● **Aim of the exercise**
Please rewrite the stretch of the listing from the line containing "Pick 112.200.65.223 under" through the end of the listing, putting "top" in place of "first" and keeping everything else unchanged. Omit the pictures from your answer.

START

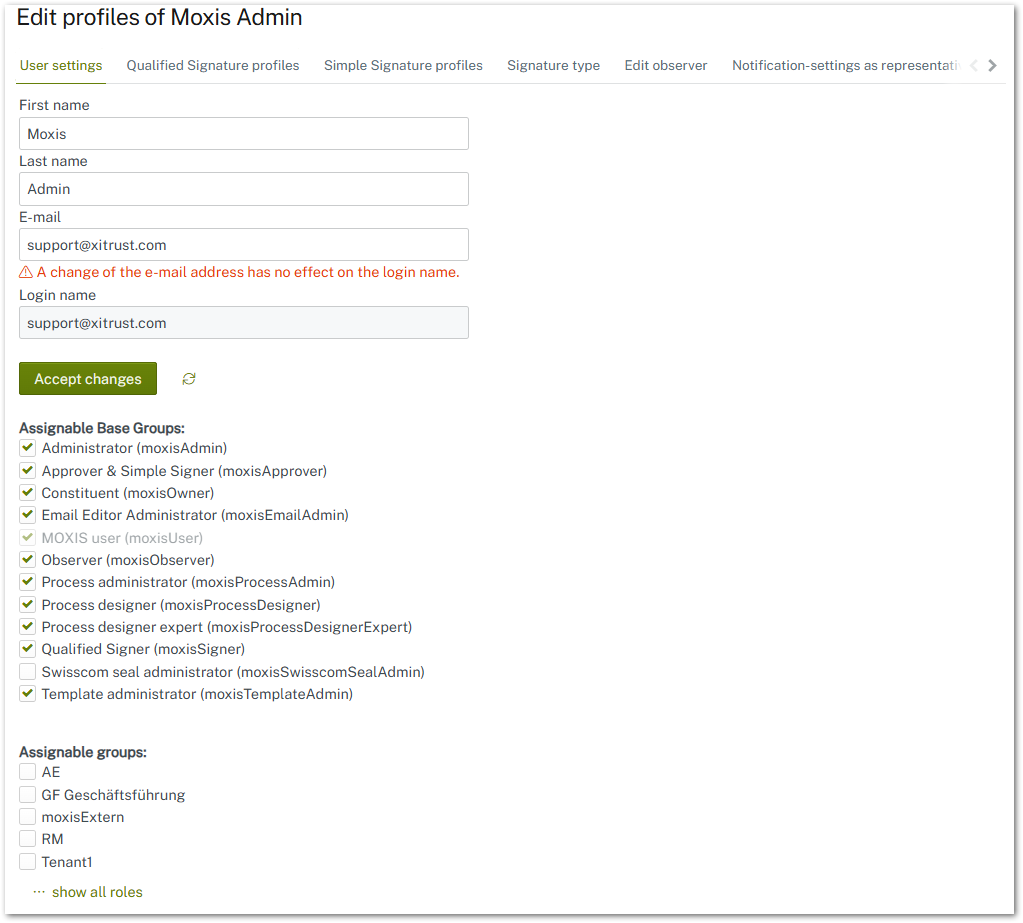Tick the Tenant1 group checkbox
Screen dimensions: 1023x923
[28, 862]
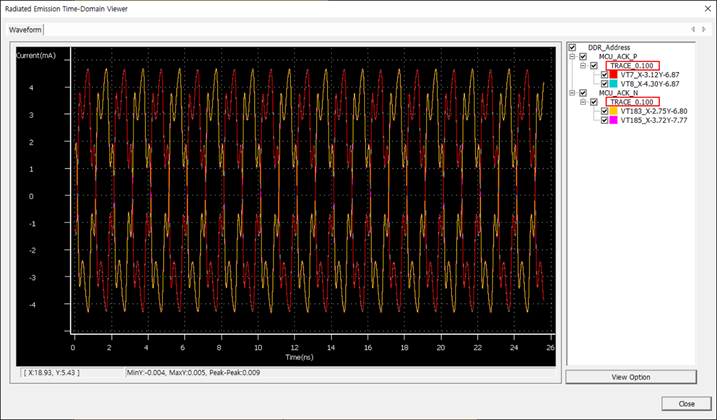The width and height of the screenshot is (717, 420).
Task: Hide the VT7_X-3.12Y-6.87 waveform via checkbox
Action: [x=604, y=75]
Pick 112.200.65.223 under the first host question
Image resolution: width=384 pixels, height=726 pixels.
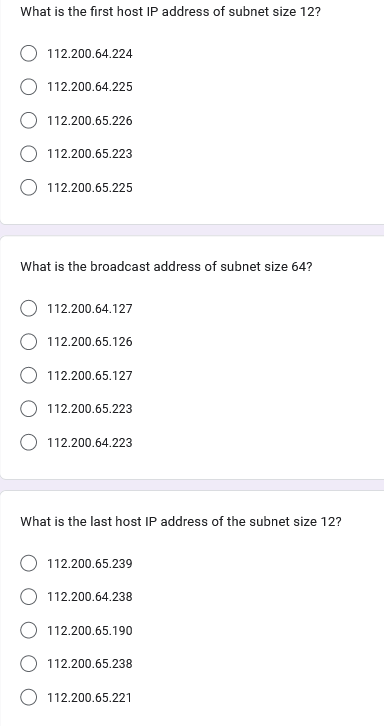pyautogui.click(x=29, y=153)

END

● **Correct output**
Pick 112.200.65.223 under the top host question
Image resolution: width=384 pixels, height=726 pixels.
pyautogui.click(x=29, y=153)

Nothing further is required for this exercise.